* [SHORT TASK 1]:
Reproduce every one of the rows after the forum thread word for word, leaving the thread itself out. Omit the pictures from your copy.

* [EXCERPT]:
::::::

Well in case you missed my post, Genius (moi), rebuilt his carb...HIMSELF. Pocketing all of the cash. And I don't have to drive around neighborhoods looking for broken down lawn mowers to fix.


----------



## google1010 (Apr 11, 2008)

*No he's super brite*

xxxxx


----------



## google1010 (Apr 11, 2008)

*Quiz time?*



ewils91 said:


> google1010, just wondering, can you name the jets that are in the carburetors you're cleaning?
> Eddy Wilson


Eddy, I'm an engineer and therefore well versed in the design and
operation of most "otto style" powerplants. Are you hoping to trip
me up or somehow embarrass me by referring to the secondaries
of a B&S lawn mower engine? To answer your question, I usually
find myself needing to clean the "fuel tubes" or "fuel pipes" of said engines.
(I really don't care to expel the energy to research the proper
B&S nomenclature.)To be honest I don't even think standard B&S
motors use "jets" proper, in their fuel metering systems and instead
rely on needle valves, calibrated passages and vacuum via a venturi
in their operation. Which would make your quiz a moot point.

::::::

* [GIVEN DATA]:
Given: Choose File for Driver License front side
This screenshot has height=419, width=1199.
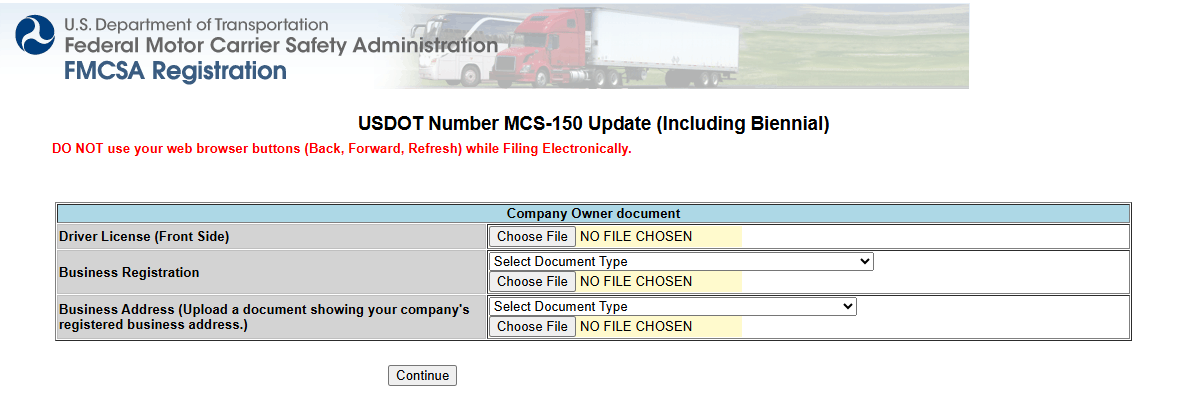Looking at the screenshot, I should (532, 237).
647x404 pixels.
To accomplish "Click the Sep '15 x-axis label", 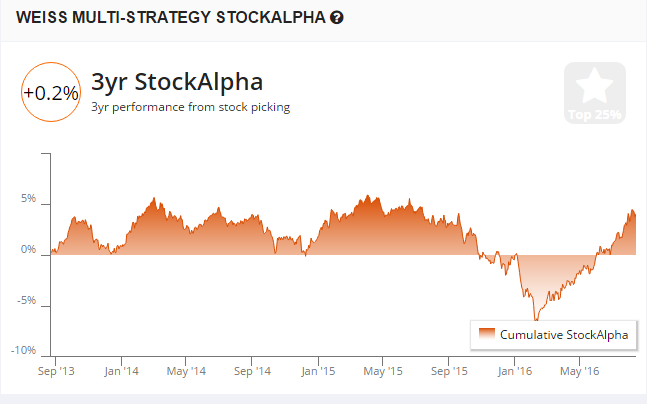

::::::

* [SHORT TASK 2]:
Answer from the forum thread above:
(a) What does the first poster say he rebuilt himself?
(b) What profession does google1010 claim?
(c) What does google1010 say he usually needs to clean on B&S engines?

* [WRITTEN RESPONSE 1]:
Given: Choose File for Driver License front side
This screenshot has height=419, width=1199.
Looking at the screenshot, I should (532, 237).
647x404 pixels.
To accomplish "Click the Sep '15 x-axis label", 

* [WRITTEN RESPONSE 2]:
(a) His carb.
(b) Engineer.
(c) The "fuel tubes" or "fuel pipes."